• _Assigned task_:
Search term "yellow": please show all lines in the listing that contain it.

Records provided START

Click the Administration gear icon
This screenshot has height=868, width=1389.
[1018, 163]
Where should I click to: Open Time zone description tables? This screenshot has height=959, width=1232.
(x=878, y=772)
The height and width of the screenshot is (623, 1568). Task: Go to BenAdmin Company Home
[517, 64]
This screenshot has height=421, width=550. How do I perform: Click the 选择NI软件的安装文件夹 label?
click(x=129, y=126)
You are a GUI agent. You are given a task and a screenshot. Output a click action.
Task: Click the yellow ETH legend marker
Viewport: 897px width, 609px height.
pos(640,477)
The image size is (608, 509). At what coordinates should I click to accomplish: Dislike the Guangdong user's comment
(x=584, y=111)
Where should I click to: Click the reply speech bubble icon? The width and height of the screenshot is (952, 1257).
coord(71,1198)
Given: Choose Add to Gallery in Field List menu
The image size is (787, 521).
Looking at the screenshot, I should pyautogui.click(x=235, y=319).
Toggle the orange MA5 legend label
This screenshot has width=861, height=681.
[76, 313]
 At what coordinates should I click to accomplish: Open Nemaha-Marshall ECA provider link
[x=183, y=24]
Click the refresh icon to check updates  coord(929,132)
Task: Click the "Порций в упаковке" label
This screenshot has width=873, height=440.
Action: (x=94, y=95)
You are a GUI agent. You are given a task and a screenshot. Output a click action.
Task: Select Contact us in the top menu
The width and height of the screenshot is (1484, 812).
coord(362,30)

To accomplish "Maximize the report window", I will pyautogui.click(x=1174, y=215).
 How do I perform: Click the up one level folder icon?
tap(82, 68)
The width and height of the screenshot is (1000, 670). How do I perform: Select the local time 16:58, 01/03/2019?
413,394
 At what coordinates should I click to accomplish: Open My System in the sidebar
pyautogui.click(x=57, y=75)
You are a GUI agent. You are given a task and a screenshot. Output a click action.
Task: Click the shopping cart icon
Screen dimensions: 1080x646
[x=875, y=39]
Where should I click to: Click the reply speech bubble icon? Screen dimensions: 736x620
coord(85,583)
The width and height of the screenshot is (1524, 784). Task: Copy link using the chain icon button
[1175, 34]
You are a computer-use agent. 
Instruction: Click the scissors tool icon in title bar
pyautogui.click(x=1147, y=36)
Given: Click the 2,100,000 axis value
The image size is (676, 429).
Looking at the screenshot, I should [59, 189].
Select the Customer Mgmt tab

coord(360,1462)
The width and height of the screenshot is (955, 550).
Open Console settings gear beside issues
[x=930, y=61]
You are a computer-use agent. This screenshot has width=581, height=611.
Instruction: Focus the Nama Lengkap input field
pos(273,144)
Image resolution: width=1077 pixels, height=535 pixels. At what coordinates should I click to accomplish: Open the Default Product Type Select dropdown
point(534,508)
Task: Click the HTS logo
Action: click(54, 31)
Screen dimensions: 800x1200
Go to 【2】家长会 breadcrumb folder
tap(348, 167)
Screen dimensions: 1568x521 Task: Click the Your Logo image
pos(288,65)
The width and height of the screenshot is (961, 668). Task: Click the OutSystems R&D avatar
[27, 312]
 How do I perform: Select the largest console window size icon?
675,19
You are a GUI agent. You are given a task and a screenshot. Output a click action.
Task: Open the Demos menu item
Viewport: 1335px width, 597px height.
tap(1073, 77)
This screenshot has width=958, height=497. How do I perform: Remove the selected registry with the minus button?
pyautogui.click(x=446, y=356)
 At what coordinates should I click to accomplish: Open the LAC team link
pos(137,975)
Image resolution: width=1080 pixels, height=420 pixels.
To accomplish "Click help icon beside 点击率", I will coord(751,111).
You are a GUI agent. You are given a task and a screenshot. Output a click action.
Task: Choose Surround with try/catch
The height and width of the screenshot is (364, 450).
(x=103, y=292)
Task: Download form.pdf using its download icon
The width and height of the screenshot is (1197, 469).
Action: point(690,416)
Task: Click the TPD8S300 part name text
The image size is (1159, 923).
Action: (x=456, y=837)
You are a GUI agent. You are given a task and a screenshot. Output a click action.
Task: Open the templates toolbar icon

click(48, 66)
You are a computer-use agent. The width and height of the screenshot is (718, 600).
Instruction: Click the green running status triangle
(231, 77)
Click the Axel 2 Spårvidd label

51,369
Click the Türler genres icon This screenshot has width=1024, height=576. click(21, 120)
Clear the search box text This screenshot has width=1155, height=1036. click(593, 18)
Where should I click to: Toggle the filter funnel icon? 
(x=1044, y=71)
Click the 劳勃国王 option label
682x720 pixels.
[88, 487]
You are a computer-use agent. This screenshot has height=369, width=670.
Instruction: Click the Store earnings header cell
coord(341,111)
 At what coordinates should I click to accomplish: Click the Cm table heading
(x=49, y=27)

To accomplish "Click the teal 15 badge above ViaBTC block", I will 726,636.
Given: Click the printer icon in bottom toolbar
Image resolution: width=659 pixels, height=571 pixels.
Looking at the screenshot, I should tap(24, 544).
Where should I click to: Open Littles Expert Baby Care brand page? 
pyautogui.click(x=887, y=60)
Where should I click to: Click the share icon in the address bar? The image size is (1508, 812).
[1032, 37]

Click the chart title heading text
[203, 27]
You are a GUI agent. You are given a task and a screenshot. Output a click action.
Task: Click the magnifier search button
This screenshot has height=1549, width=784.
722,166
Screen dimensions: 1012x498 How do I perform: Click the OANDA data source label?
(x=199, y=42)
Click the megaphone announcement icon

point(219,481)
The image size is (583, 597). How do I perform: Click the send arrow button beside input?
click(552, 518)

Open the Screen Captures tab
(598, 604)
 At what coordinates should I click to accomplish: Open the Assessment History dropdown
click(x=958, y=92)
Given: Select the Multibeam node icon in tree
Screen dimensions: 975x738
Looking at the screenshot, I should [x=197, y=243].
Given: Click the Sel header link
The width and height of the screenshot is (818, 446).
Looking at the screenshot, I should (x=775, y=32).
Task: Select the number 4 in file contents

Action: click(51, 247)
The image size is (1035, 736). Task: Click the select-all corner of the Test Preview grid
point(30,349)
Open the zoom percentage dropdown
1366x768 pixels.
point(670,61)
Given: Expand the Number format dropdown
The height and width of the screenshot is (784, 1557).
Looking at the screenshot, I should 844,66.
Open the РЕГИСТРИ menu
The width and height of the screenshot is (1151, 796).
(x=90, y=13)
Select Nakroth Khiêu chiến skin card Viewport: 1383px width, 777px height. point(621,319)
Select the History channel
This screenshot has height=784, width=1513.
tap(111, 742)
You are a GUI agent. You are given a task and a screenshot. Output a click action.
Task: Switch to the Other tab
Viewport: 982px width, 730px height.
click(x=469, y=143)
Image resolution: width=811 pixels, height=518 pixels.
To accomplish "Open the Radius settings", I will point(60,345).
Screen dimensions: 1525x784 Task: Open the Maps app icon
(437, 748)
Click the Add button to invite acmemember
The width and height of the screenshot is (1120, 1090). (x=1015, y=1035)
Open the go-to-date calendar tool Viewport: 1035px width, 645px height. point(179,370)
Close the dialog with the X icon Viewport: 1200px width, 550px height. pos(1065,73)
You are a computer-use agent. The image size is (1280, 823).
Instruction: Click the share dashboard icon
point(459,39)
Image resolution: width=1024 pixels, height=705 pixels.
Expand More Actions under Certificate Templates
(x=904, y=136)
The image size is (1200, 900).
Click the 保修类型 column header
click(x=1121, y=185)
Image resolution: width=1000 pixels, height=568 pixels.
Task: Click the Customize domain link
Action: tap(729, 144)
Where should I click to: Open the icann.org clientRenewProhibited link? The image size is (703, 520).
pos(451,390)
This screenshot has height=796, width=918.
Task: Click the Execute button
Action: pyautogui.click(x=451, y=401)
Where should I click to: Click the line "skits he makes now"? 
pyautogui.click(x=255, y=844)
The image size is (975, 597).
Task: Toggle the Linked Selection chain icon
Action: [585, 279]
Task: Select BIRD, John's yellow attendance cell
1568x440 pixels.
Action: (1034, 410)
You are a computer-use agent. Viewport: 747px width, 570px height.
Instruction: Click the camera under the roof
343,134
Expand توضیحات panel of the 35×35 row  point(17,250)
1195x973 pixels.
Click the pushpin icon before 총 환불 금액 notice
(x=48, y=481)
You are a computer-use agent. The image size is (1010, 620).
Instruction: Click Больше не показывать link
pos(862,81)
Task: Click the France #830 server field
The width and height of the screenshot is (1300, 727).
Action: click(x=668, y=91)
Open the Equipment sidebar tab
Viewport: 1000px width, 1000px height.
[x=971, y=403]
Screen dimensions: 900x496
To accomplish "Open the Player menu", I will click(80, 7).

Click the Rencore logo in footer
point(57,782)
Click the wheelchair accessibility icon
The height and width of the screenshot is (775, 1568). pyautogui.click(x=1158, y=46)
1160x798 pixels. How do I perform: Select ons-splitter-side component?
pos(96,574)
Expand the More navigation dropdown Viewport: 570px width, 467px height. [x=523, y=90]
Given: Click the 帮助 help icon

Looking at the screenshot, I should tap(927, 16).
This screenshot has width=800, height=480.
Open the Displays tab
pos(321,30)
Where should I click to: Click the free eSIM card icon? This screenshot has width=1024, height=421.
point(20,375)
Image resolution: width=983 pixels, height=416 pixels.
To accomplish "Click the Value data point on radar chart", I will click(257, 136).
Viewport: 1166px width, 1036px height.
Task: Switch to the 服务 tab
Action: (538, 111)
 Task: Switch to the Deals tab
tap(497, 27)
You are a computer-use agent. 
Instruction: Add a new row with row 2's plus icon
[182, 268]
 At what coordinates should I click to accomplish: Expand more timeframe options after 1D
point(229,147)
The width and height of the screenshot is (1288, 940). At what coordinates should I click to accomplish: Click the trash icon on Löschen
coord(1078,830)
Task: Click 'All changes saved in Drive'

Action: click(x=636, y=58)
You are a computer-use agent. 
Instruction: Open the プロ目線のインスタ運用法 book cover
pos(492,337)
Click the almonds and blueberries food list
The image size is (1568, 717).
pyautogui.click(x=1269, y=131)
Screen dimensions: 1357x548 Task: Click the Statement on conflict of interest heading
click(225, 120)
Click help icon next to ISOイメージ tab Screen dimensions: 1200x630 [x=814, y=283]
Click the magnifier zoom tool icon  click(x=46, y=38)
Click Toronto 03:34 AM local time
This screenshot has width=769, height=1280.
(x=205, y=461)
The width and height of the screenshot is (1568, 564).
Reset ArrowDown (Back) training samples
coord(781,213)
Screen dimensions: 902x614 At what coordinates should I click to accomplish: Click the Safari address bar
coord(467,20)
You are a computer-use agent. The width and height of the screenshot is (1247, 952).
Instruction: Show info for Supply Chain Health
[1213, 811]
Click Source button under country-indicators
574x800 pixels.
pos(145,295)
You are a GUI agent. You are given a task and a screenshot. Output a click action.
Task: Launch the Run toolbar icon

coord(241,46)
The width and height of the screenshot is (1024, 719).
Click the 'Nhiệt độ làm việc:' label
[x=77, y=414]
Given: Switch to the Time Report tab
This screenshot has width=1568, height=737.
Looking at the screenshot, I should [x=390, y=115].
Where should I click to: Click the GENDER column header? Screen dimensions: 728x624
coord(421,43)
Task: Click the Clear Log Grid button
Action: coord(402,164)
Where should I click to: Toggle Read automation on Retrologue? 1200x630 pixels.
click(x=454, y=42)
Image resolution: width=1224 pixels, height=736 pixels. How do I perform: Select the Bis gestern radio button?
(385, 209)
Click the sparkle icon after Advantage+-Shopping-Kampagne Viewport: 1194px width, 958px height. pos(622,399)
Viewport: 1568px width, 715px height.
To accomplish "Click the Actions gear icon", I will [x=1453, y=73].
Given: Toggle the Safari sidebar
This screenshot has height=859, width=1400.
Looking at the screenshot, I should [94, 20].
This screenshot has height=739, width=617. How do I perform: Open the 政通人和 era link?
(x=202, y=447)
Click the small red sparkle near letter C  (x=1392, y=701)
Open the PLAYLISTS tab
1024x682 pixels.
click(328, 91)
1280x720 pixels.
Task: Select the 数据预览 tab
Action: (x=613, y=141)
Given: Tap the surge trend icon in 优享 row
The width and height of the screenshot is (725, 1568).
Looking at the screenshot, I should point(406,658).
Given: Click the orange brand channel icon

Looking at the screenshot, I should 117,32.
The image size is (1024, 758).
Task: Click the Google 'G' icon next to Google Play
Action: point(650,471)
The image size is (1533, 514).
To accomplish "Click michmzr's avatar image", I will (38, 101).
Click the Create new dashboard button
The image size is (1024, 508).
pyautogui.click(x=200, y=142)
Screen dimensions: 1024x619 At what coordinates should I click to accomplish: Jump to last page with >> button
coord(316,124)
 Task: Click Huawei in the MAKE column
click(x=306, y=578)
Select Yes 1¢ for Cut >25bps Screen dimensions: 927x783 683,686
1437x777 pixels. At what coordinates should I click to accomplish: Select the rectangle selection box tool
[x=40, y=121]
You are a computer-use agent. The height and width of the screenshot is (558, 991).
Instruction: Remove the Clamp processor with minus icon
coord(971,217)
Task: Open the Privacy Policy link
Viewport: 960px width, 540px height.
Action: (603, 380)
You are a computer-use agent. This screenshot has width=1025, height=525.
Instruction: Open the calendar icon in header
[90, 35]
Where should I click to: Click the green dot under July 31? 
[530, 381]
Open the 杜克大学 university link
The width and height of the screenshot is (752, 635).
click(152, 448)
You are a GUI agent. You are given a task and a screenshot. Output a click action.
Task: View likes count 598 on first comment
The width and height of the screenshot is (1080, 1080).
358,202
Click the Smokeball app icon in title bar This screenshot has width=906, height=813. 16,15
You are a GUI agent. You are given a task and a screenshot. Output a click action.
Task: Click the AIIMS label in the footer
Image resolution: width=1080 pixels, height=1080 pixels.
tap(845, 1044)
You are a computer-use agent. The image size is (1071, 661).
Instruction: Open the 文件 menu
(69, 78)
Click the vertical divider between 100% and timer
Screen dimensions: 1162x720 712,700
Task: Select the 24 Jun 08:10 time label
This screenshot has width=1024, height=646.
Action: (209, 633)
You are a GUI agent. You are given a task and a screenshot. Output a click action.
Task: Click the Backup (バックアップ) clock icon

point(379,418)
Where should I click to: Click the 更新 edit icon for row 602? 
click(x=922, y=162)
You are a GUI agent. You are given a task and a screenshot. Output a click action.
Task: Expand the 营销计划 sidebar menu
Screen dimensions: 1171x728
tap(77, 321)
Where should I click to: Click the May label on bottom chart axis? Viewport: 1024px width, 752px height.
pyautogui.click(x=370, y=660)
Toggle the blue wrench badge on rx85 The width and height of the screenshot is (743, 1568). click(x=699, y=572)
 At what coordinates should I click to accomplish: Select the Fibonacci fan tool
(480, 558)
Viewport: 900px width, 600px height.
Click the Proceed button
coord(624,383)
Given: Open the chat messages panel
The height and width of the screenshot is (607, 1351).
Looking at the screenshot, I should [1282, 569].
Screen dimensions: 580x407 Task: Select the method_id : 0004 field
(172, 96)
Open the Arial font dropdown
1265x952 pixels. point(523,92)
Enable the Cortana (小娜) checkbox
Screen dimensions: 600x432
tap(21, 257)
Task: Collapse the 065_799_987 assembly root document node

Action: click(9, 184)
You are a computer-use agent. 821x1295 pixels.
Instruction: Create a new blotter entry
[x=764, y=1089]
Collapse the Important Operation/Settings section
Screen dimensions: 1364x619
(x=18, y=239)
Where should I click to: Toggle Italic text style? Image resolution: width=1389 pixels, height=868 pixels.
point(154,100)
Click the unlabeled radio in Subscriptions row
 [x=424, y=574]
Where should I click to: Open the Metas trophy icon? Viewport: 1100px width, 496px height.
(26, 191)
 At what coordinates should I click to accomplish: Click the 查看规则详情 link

Records provided END

• _Response area_:
Task: Click the yellow ETH legend marker
Task: Select BIRD, John's yellow attendance cell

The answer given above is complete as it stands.